We Need to Talk About Literally Everything That Happened in 'Moon Knight' Episode 4 (SPOILERS)
Okay, we need to break down that huge twist that happened in Episode 4 of 'Moon Knight'? What is real? What is reality? Even Marc isn't sure.
Spoiler alert: This article contains spoilers for Episode 4 of the Marvel series Moon Knight on Disney Plus.
The fourth episode of Moon Knight dropped an unbelievable twist halfway through the action that left everyone wondering what Marc Spector's (Oscar Isaac) reality truly was. Were his adventures as Moon Knight all in his head? How was Steven (also Oscar Isaac) able to actually hug Marc? Who was that hippo goddess lady?
Let's get into it.
A recap of Episode 4 of 'Moon Knight' — and THAT ending explained:
Initially, the episode picks up right where Episode 3 left off. Khonshu (F. Murray Abraham/Karim El Hakim) was imprisoned by his fellow gods, leaving Steven and Layla (May Calamawy) completely vulnerable. Layla managed to defeat some men (presumably sent by Arthur Harrow) who were attacking them with guns while Steven was still out cold.
Steven refuses to give control of his body back to Marc when he wakes back up. He joins Layla in the tomb of Alexander the Great. Chaos ensues.
Layla appears to be happy that it's Steven joining her and not Marc (however, Marc reacts quite jealously after Layla and Steven kiss). The couple manage to enter the tomb successfully, but it's not a cakewalk from there.
They encounter a downright terrifying Heka priest (per The Ringer), an undead being that was supposed to protect the pharaoh inside the tomb. Layla and Steven have to hear the priest basically performing the mummification process on a man who's still alive.
Steven and Layla attempt to escape the creepy zombie priest. It's Layla who has to fight him off (and she does it impressively well, might we add!). Meanwhile, Steven discovers the sarcophagus of Alexander the Great. He apologizes profusely when he has to stick his hand down Alexander the Great's dead throat, in order to get the stone ushabti of Ammit.
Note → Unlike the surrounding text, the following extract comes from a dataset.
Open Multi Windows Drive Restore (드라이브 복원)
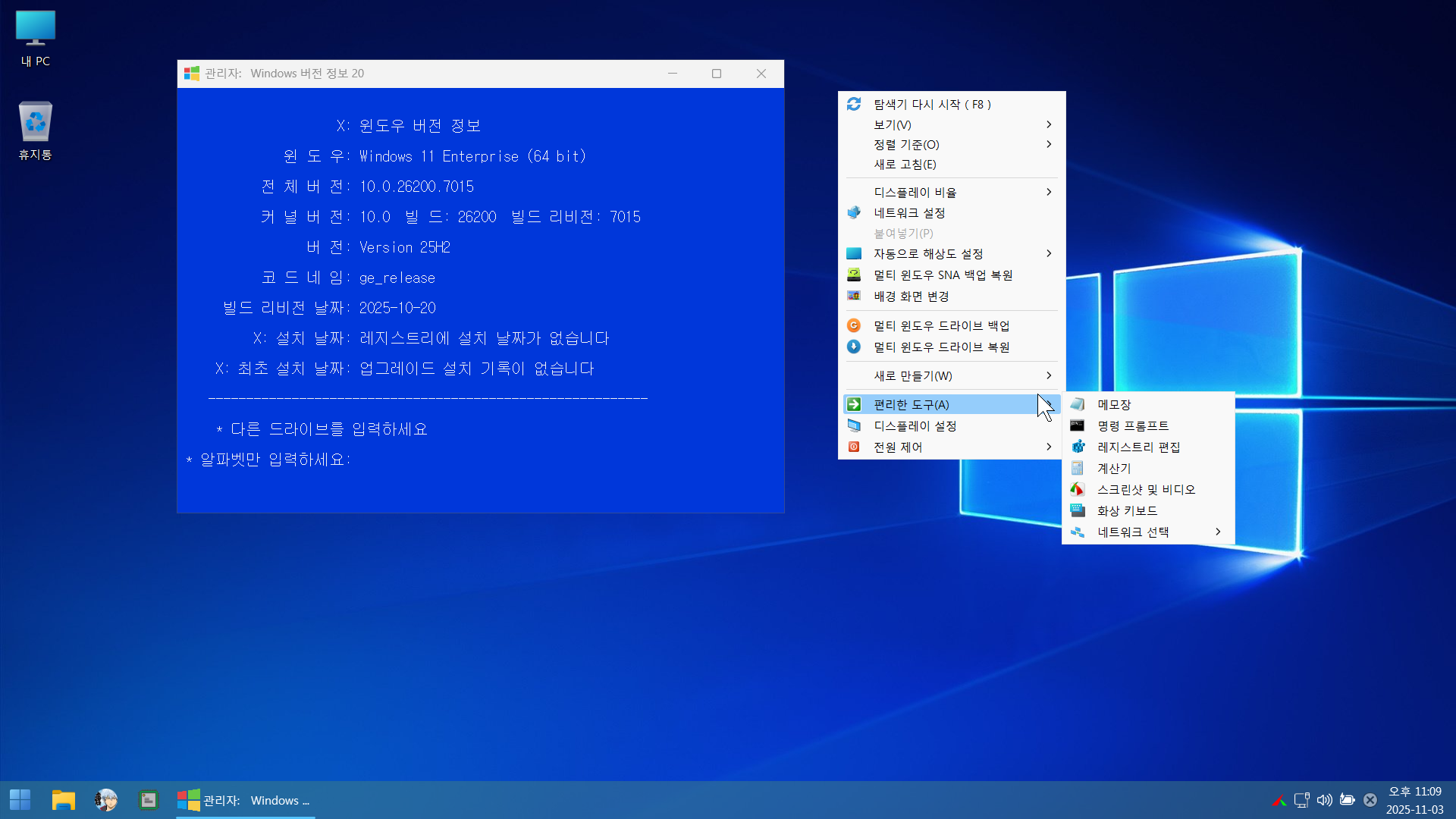Screen dimensions: 1456x819 pyautogui.click(x=940, y=347)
Sadly, Steven's victory is short-lived. Arthur Harrow (Ethan Hawke) got to Layla, who finally realized that Marc was there when her father was murdered. She reunites with Steven but forces Marc to come out, demanding answers.
Marc confesses that he's been wracked with guilt ever since they met, but he did not kill Layla's father. One of the mercenaries Marc was working with that day killed Layla's father and Marc, leading to Marc's resurrection as Moon Knight (like his comics origin story).
Although Layla feels understandably betrayed, she still can't contain her shock when Arthur shoots Marc twice without hesitation. Without the healing properties of the suit, Marc falls backward ... and backward. ... Is he dead?
No. Marc wakes up in a mental hospital. Many of the characters he's encountered thus far in the series, including Arthur and Layla, are there. So, were the first three and a half episodes just a fantasy? Marc's version of Westview?
In this reality Arthur is Marc's "concerned" doctor. Marc manages to fight the sedative drugs in his system and he breaks free of his wheelchair restraints. He manages to make it down the hallway, and somehow Steven is able to exist as a separate entity apart from Marc. The two decide to make a break for it, determined to get to the actual truth of what was going on.
The episode ends with Marc and Steven running into ... a friendly hippo goddess. Say what now?
Is the psychiatric hospital real? Does Arthur have the ability to toy with Steven's mind, creating a false reality to further gaslight him into thinking that's he's not well? (Remember when Arthur successfully managed to get the Ennead gods to question Marc's credibility during Episode 3 because of his multiple alter identities? Remember how Marc himself crumbled and questioned himself?)
Yes, Marc does have dissociative identity disorder in the comics (he has not been officially diagnosed in the show), but that doesn't mean he's completely unreliable. After all, Marc and Steven have a strong sense of justice, a belief system that juxtaposes with Arthur's dedication to ridding the world of people who will do bad things in the future.
Or, perhaps Moon Knight is taking a page out of the book of the comics version of the hospital, which was "a psychic world where Moon Knight's various personas co-exist and interact with each other, as well as Khonshu and other mystical entities and deities" per ComicBook.com.
We have so many questions left, and there are only two episodes of Moon Knight left for answers! Don't miss out when new episodes drop Wednesdays on Disney Plus.